One of the controversies surrounding Acthar is that it doesn’t have any documented randomized clinical trials that support its effectiveness in any other indication aside from infantile spasms, which makes up only a small portion of its sales. It also happens to cost around $40,000 a vial. Though I’m not sure what articles provoked Mallinckrodt to feel the need to make a statement today, something obviously set them off tonight:
Recently, several articles have appeared that draw a number of erroneous conclusions about Mallinckrodt Pharmaceuticals and its product H.P. Acthar Gel based on misinformation and a variety of distorted and conflated facts. Mallinckrodt disagrees with these views and offers the following basic, but important facts about this critical medicine.
Very official sounding. You can read the whole fancy thing over at Mallinckrodt’s IR site.
But first a refresher on Acthar history:
Acthar, the drug in question, was approved by the FDA in 1952 – Harry Truman was president, the Dow Jones was at around 275 and Mickey Mantle had just hit his first career grand slam.
A lot has happened in those 64 years, including the development of synthesizing steroids like prednisone. These synthetics “became the treatment of choice” for the same health problems that Acthar was treating at the time. Acthar was actually discontinued in 1995, when the FDA found quality control problems at the factory manufacturing the drug, according to the New York Times. It was reported that Aventis then only manufactured the drug for a small group of patients that wanted it for infantile spasms. It was a money-losing drug that was made in limited supply for infantile spasms or acute MS exacerbations. Aventis helped Questcor set up facilities to produce the drug after they purchased it, according to the New York Times.
The company is correct in its press release when it says there’s randomized clinical trials supporting its effectiveness in infantile spasms:
The effectiveness of the drug as an IS treatment is supported by two randomized clinical trials, one of which compared H.P. Acthar Gel to prednisone, and is reflected in the IS clinical trial results that appear in Section 14 of the full prescribing information for the drug.
Infantile spasms are just one of the nineteen indications that Acthar is prescribed for, though.
The company then cites a bunch of official looking “articles” to back up its use in other indications. Presumably the company wants you to think these articles are something close to randomized clinical trials. They are nothing of the sort. They’re just subjective articles referencing an experience here and there. None of them are randomized clinical trials.
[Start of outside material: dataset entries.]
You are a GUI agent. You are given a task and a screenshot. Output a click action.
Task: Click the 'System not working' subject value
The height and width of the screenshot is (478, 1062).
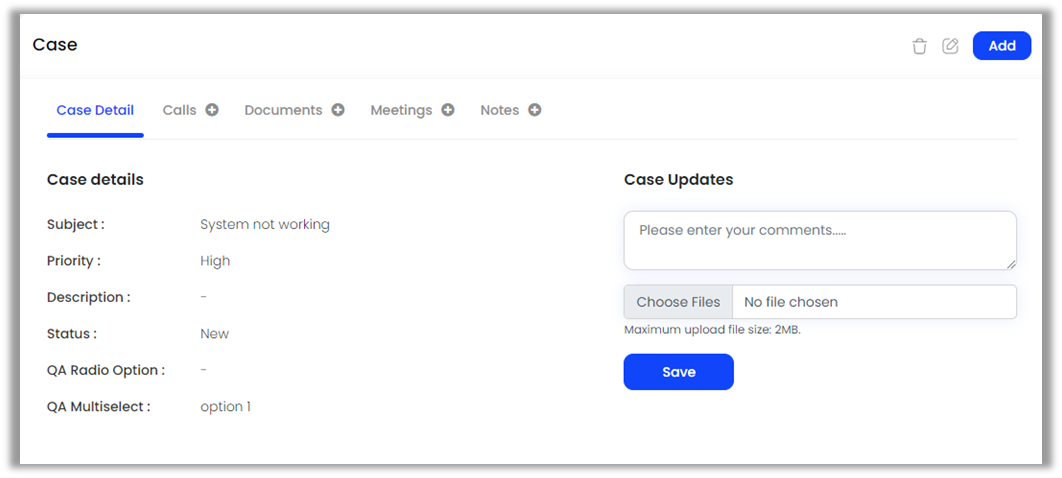click(265, 224)
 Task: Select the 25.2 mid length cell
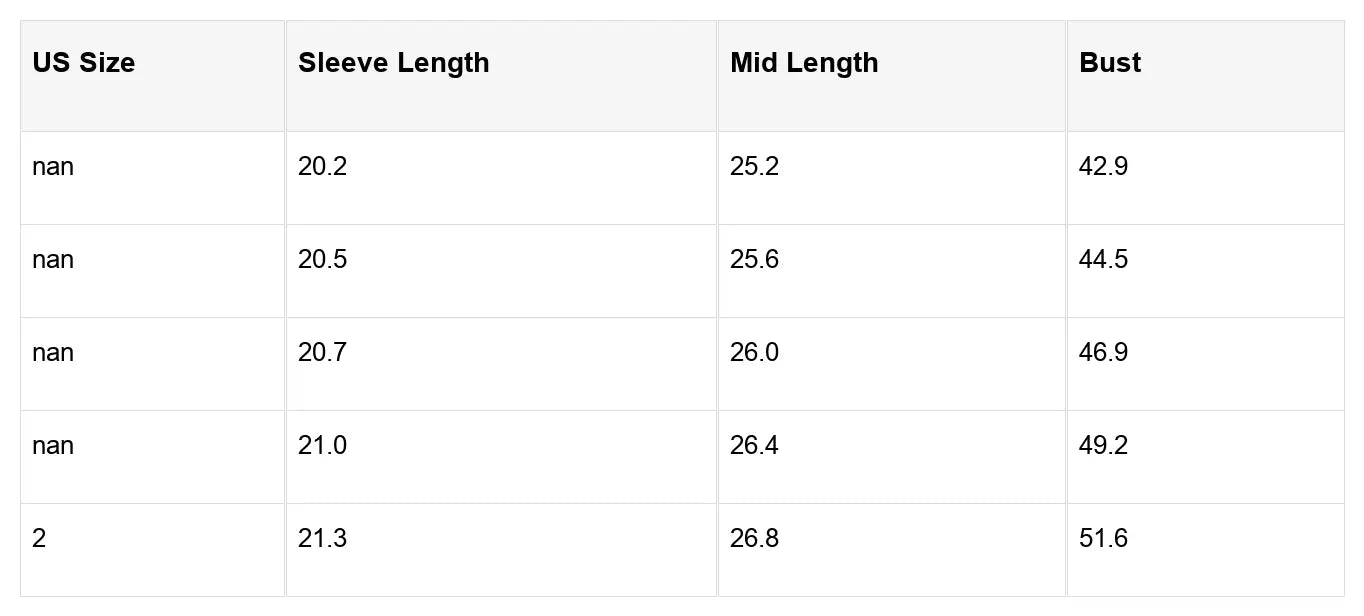click(x=755, y=167)
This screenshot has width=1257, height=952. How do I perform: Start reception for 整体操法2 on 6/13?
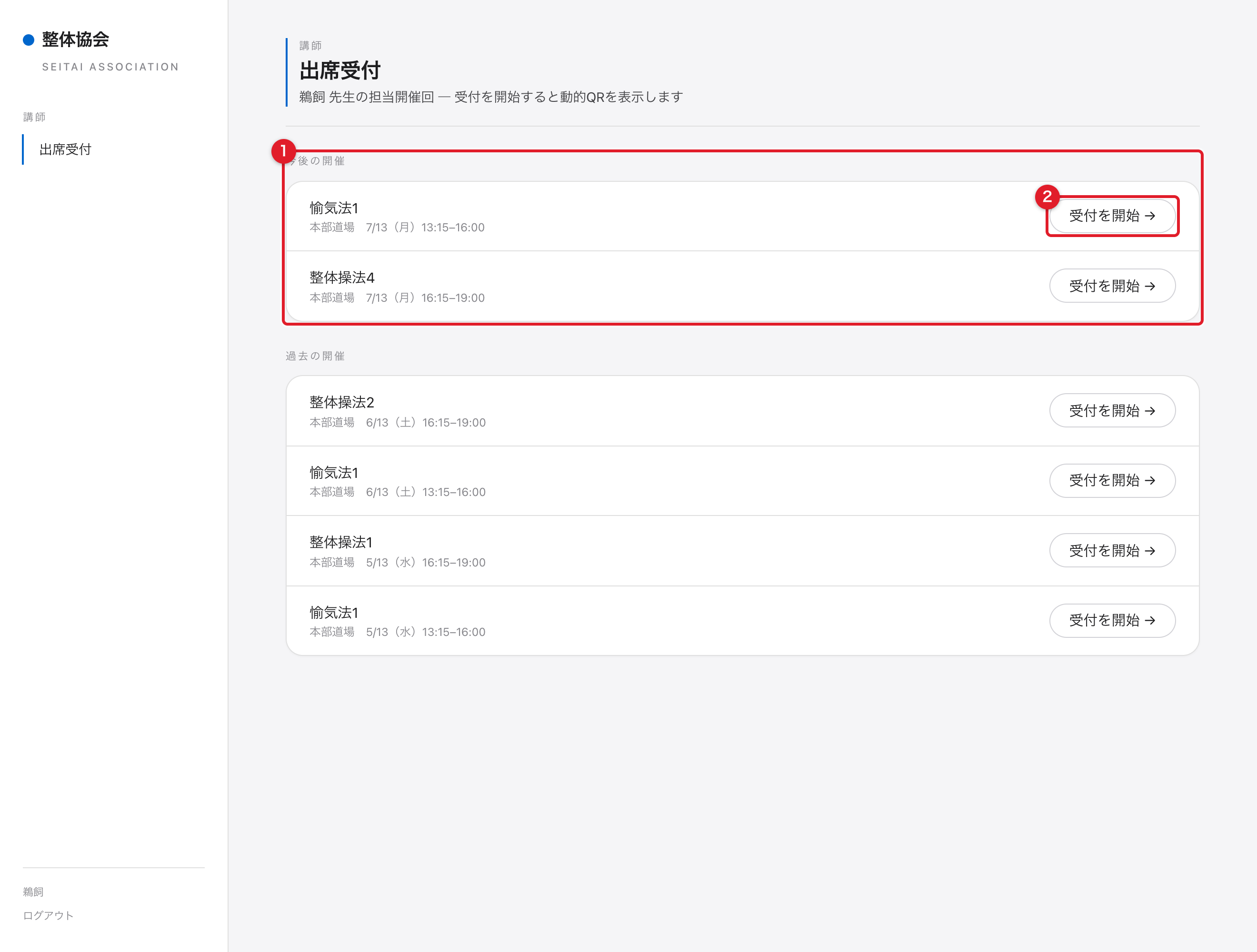pos(1112,411)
As QTR pointed out the last time I wrote about Mallinckrodt late last year, the company did recently run one “eight-week, double-blind, randomized placebo-controlled trial that assessed the clinical efficacy of repository corticotropin injection (RCI) in 38 patients with persistently active SLE involving skin and/or joints despite moderate dose corticosteroids” in 2015.
The study failed to meet its primary endpoint.
But, as QTR stated in September, that hasn’t stopped Mallinckrodt from aggressively continuing to market Acthar for Lupus flares and maintenance, among more than 15 other indications.
So, this press release clears up nothing. Zero. Zip. Nada.
Does Mallinckrodt think we are all morons? I may be, but that’s beside the point.